Chem(Concentration)

For option D,
CH3COOH + NaOH --> CH3COONA + H2O

the number of mole of sodium hydroxide required to react completely with 20 cm^3 of 1 M CH3COOH= (20/1000 X 1) =0.02 mol

2NaOH + H2SO4 --> Na2SO4 + 2H2O

the number of mole of sodium hydroxide required to react completely with 10 cm^3 of 1 M H2SO4 = (10/1000 X 1) X 2= 0.02 mol
Neutralization is irreversible reaction, we don't need to consider the strength of acid or alkali
Thus,option D is correct.

For option A, pH value of acid depends on the number of mole of hydrogen ions.
the pH value of 20 cm^3 of 1 M CH3COOH = -log(0.02)
the pH value of 10 cm^3 of 1 M H2SO4 = -log(0.01x2) =-log(0.2)
However, as ethanoic acid is weak acid which PARTIALLY IONIZE to give a part of hydrogen ions, The concentration of hydrogen ions is actually lower and its real pH value is slightly higher than its theoretic pH value.
As sulphuric acid is strong acid which is able to COMPLETELY IONIZE to give all the hydrogen ions.Its real pH value is the same as its theoretic pH value.

For options B & C, similarly, the concentration of hydrogen ions in sulphuric acid is higher, it has better electrical conductivity and reacts with Mg at a higher rate.

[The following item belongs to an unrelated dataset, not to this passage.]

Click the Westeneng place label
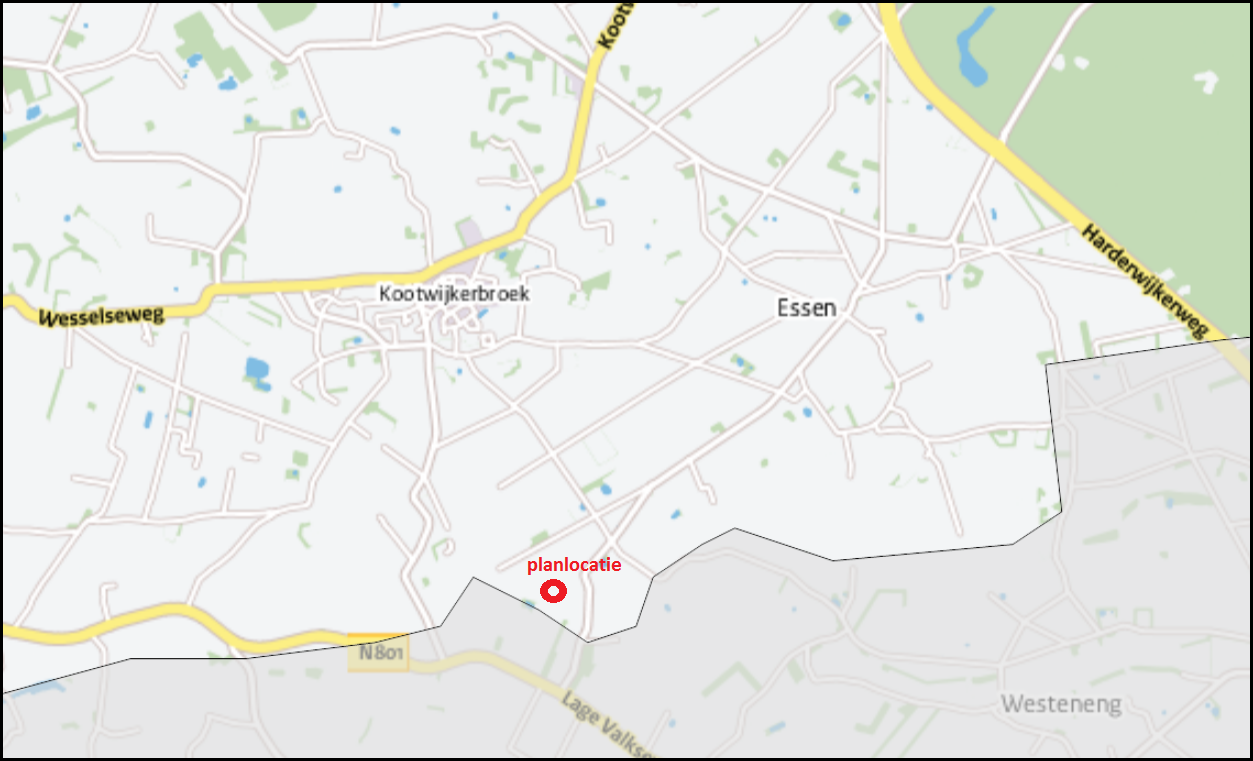The width and height of the screenshot is (1253, 761). [x=1061, y=704]
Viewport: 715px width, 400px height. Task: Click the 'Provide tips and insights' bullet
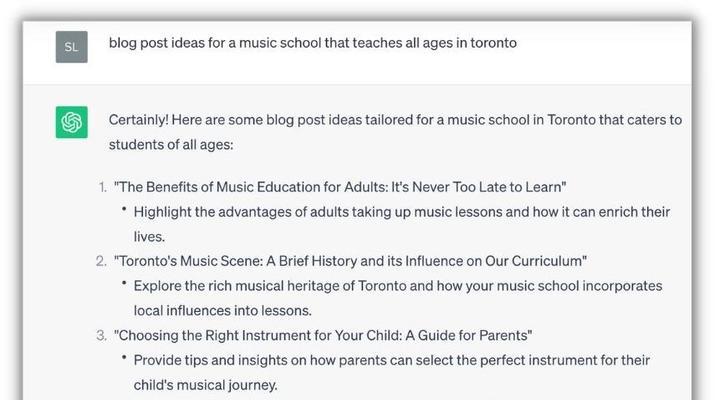pos(392,360)
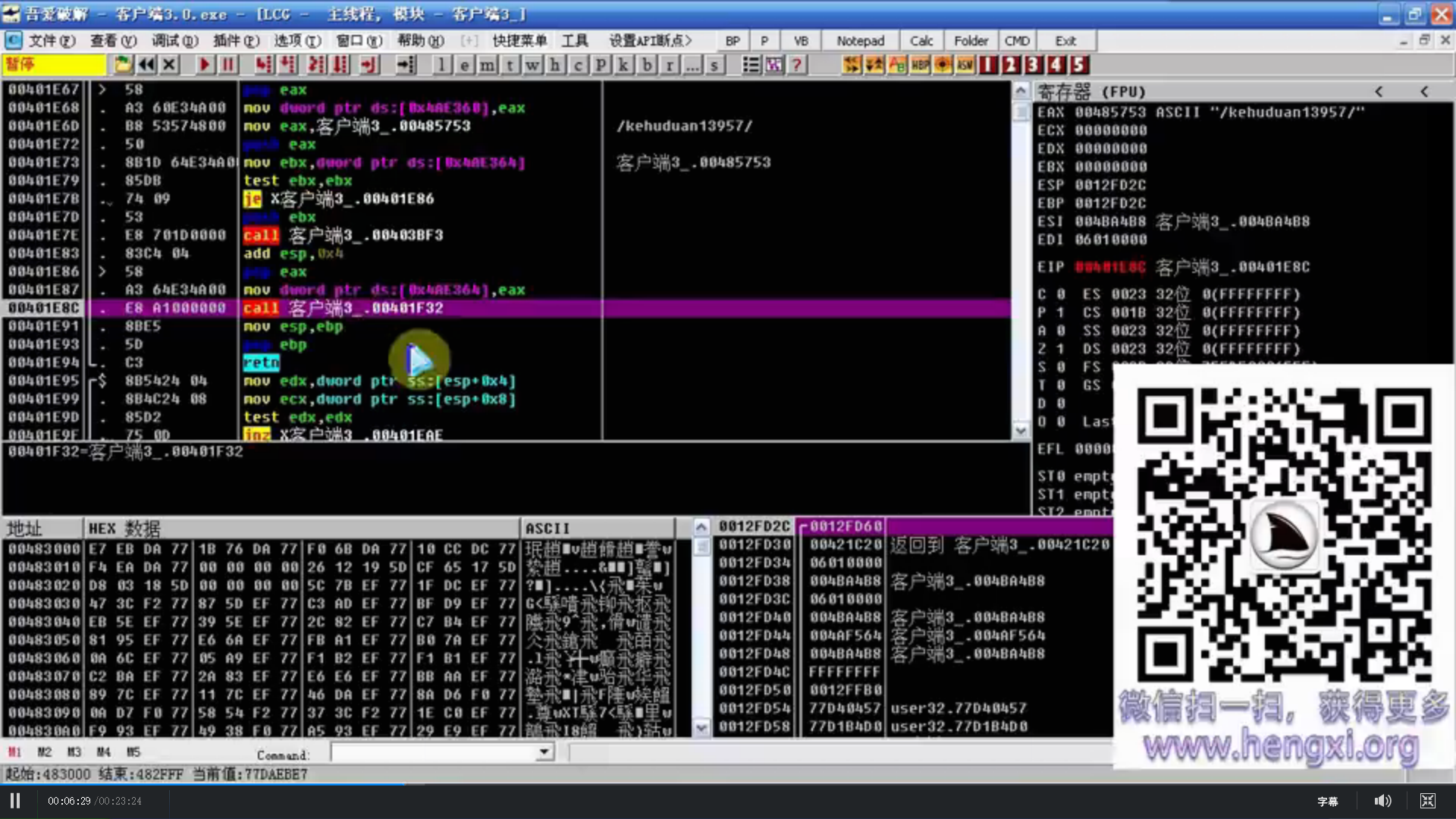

Thus, option A,B,C are all incorrect.

因為complete neutralization 是要令acid molecule上面的所有可電離的H都比neutralize,無須理會最後pH是幾多, 只是當他們全部都會被反應
CH3COOH只有一個可以電離的H, 在-COOH上, 最後變成CH3COO-, 而H2SO4有兩個可以電離的H, 最後變成SO42-,
這兩個都是同樣濃度, 但乙酸的volume是硫酸的兩倍,
因此molecule 的數量 是乙酸是硫酸的兩倍,
而硫酸可以被反應的H的數量是乙酸的兩倍
因此他們需要的NaOH是一樣

講深D, 就是他電離是一個平衡,
電離同重合的反應(向前和向後)是同時進行, 但他們的速度取決於兩邊的濃度
弱酸電離後的H+好快就被OH-食左, 返吾到轉頭, 沒有H+可以同個anion重合, 所以總的就是繼續電離
這個其實都是比喻